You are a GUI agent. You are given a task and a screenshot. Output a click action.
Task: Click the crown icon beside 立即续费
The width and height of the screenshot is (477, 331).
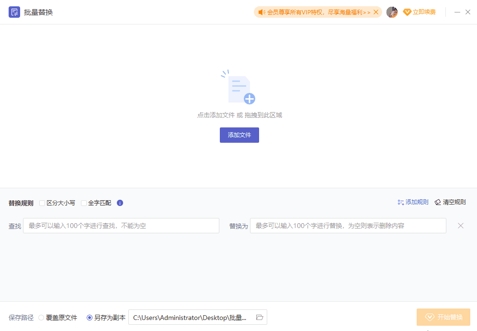coord(408,11)
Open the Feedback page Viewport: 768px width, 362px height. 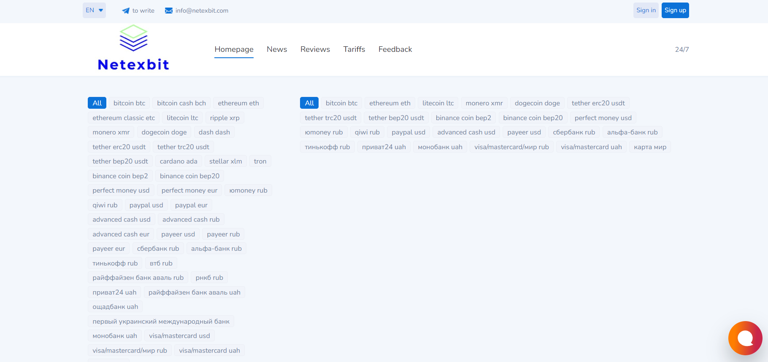tap(395, 49)
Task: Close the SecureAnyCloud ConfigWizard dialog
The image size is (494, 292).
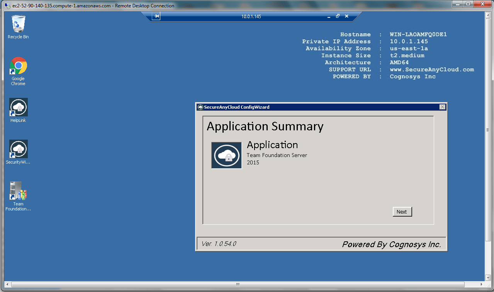Action: 442,107
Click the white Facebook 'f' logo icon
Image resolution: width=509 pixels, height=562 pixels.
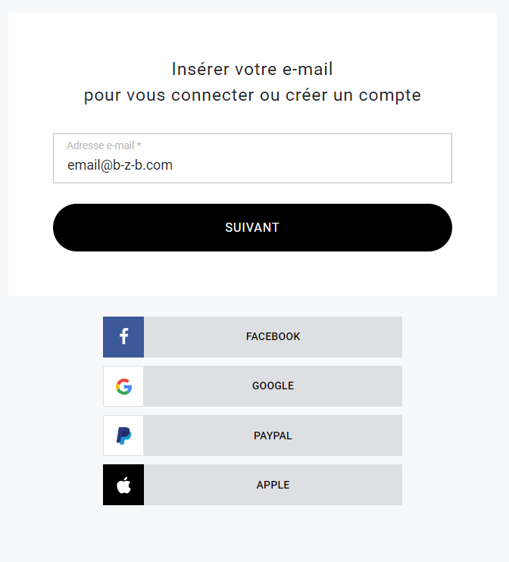tap(124, 336)
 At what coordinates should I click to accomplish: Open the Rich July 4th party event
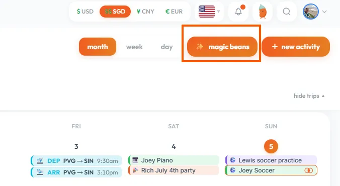174,170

□ □ □

* **The problem**
No pictures should appear in the copy; write out exactly the lines from the one containing "At what coordinates" through the end of the material.

* **Solution**
 At what coordinates should I click to accomplish: Open the Rich July 4th party event
174,170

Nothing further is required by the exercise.